Will took a deep breath and grabbed at his tie to loosen the stranglehold it had around his neck. He needed air. Roscoe and Hank were standing when Will turned to join them.
“You can’t leave!” Mr. Clem threw his body in front of the double doors. “That boy needs you!”
Will felt his chest constrict. A son. I might have a son.
“Mr. Clem.” Roscoe’s voice sounded miles away as the world spun around Will. “We’re not acknowledging anything without a paternity test.”
“We don’t have time for that!” Mr. Clem slammed his fist against the door as his face turned scarlet.
The senator slapped both hands on the table in frustration. “She doesn’t want you to acknowledge the baby! She doesn’t want a red cent from you. You never even have to see him.”
Rage swarmed through Will as he rocked back on his heels. What the hell was going on? Who was this woman? If the boy was his, there was no way Will wasn’t going to acknowledge him! Much less be a part of his life. A very big part.
Hank stepped in front of the senator, getting right in his face. “I’m going to ask you this one more time, Senator. What kind of game are you playing?”

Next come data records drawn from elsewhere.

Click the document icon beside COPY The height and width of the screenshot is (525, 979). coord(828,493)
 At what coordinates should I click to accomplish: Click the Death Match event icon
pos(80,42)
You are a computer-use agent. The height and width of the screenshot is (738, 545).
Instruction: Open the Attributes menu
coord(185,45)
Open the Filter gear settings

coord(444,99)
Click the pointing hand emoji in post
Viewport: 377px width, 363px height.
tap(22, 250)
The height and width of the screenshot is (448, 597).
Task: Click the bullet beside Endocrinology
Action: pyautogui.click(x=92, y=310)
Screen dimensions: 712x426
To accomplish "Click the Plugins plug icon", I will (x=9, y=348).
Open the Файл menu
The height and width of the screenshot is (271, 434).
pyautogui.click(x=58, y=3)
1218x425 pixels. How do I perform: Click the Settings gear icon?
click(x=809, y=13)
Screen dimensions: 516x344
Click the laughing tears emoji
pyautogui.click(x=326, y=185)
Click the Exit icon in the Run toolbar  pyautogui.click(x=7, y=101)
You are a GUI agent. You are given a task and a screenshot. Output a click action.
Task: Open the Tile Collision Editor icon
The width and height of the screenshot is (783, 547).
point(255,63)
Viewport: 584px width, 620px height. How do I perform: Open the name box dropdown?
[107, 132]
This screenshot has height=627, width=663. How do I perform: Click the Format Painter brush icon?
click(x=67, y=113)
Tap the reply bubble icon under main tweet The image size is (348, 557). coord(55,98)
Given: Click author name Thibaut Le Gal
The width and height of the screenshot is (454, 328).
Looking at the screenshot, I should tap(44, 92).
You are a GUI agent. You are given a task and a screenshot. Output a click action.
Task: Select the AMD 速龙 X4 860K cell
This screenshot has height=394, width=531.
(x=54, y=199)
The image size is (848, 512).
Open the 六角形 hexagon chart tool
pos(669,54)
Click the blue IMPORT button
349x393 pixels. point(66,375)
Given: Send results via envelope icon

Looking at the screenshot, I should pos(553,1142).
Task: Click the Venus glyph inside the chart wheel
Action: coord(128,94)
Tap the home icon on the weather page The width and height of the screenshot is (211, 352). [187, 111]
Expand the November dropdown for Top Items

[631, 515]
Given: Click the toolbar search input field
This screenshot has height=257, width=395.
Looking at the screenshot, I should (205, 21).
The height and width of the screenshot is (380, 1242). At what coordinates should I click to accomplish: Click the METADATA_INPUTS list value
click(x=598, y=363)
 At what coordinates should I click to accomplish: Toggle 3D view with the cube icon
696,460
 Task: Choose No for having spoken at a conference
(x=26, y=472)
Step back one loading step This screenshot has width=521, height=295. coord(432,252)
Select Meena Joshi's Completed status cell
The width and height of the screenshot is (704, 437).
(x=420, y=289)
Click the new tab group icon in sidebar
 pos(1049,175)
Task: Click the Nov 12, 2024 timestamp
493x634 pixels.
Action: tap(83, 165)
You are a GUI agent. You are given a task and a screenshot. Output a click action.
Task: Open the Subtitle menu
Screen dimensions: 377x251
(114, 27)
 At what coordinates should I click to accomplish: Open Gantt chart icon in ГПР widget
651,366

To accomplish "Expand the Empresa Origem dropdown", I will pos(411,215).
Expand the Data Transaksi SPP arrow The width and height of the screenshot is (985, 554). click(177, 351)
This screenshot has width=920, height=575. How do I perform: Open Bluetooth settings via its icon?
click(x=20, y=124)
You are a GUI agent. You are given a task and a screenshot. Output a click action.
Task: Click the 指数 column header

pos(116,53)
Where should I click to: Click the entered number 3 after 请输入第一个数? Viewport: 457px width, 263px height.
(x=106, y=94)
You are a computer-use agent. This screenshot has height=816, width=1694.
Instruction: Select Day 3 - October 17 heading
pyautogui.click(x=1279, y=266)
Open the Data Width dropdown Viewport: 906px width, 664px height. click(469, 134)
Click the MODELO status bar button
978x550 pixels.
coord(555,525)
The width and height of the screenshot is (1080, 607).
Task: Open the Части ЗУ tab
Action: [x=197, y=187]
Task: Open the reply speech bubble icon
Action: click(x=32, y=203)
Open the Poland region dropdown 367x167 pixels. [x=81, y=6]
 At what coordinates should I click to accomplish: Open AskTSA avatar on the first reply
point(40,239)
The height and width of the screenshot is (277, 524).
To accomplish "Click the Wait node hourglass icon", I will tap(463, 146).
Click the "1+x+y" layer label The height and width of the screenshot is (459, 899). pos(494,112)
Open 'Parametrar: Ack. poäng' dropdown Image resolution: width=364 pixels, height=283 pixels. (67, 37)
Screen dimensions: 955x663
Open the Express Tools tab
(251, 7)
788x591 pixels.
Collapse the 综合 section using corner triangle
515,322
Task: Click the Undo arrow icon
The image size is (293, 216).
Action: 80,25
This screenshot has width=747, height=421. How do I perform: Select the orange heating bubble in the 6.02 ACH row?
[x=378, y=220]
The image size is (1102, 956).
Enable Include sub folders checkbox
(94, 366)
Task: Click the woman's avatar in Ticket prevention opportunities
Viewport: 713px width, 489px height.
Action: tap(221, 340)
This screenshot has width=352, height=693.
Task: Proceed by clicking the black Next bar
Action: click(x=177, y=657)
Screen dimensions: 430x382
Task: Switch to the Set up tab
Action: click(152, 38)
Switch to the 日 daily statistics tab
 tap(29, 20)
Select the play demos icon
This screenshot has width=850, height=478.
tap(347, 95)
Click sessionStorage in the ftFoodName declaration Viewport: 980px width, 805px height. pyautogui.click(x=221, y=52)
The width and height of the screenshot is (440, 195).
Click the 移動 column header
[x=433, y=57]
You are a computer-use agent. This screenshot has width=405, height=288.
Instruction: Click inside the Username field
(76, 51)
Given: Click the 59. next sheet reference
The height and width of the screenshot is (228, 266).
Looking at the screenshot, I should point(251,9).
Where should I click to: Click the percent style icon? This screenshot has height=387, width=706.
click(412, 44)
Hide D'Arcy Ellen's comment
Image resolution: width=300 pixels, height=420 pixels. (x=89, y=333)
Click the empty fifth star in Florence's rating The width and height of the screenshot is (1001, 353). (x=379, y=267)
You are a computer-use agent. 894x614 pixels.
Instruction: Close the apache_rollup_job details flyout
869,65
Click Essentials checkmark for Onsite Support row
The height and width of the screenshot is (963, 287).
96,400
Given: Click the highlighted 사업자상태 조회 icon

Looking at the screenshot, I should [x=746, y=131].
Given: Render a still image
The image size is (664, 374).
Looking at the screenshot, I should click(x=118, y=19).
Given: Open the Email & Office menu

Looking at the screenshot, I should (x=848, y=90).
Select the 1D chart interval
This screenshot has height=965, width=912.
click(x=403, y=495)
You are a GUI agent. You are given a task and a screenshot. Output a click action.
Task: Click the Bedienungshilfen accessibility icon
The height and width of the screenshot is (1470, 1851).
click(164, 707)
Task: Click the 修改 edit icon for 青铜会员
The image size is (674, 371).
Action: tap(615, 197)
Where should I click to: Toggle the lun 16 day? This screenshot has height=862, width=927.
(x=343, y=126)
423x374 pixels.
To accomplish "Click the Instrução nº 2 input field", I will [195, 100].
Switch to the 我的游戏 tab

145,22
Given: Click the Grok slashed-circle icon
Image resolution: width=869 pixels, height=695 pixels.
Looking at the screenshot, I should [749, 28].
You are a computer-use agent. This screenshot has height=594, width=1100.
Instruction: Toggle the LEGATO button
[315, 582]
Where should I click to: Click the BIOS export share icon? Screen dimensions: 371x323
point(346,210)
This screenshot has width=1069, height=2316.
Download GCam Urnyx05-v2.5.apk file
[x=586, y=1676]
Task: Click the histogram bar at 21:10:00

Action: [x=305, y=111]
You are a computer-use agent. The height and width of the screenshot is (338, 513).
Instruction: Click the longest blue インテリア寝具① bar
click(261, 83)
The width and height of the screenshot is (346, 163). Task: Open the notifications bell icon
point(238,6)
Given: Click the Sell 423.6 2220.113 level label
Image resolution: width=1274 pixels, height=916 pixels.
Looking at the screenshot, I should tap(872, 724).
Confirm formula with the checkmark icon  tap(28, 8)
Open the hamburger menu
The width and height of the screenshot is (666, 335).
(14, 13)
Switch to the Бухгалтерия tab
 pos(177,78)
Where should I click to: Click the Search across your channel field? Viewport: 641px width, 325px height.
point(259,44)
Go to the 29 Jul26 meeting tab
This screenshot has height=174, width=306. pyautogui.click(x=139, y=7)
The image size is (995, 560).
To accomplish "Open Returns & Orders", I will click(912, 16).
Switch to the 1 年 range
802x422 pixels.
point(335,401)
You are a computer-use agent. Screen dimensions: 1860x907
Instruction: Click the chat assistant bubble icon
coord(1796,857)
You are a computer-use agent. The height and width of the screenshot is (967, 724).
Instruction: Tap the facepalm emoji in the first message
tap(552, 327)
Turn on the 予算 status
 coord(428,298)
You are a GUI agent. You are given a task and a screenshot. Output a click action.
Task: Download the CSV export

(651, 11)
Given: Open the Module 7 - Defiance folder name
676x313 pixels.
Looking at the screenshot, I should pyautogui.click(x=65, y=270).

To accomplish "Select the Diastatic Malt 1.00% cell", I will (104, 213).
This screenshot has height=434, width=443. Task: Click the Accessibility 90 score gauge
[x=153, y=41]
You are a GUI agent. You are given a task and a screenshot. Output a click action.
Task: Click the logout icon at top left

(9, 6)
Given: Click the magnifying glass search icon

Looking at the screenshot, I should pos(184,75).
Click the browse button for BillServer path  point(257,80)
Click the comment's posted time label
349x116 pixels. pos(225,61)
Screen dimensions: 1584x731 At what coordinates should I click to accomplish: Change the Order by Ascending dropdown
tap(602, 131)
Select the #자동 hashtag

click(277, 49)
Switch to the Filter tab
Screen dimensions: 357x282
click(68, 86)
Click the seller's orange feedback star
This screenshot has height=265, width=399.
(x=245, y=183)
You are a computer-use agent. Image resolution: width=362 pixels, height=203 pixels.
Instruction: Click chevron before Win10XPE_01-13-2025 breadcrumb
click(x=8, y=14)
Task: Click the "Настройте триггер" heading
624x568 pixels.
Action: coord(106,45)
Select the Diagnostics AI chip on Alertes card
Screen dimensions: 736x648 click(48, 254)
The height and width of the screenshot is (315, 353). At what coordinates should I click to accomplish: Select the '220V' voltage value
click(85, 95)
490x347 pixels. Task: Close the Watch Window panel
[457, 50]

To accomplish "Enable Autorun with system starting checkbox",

“It’s not a game. My sister never wanted Will to know about him. Her plan was to raise him herself. In Italy. But things have changed. Julianne needs your help.” The senator’s voice sounded like a plea.
Will barely heard Mr. Clem over the roaring in his ears. “She doesn’t want your money!” The man practically wailed. “She wants your blood!”
Two
The monitors in the neonatal ICU beeped incessantly. Their sound, combined with little sleep and even less food, worked to numb Julianne Marchione into a zombielike state. She tried to refocus her thoughts and concentrate on the words her business manager, Sebastian Flanders, was saying, but her mind kept wandering to the incubator containing her four-week-old son, Owen. Her arms ached to hold him, but the disease poisoning his blood kept her baby confined to the NICU, tubes and wires marring his tiny arms and legs.
“Jules, sweetheart.” Sebastian’s British accent permeated the thick fog that surrounded her brain. “You don’t have to do this right now. You shouldn’t be making such rash decisions in the state you’re in, love.”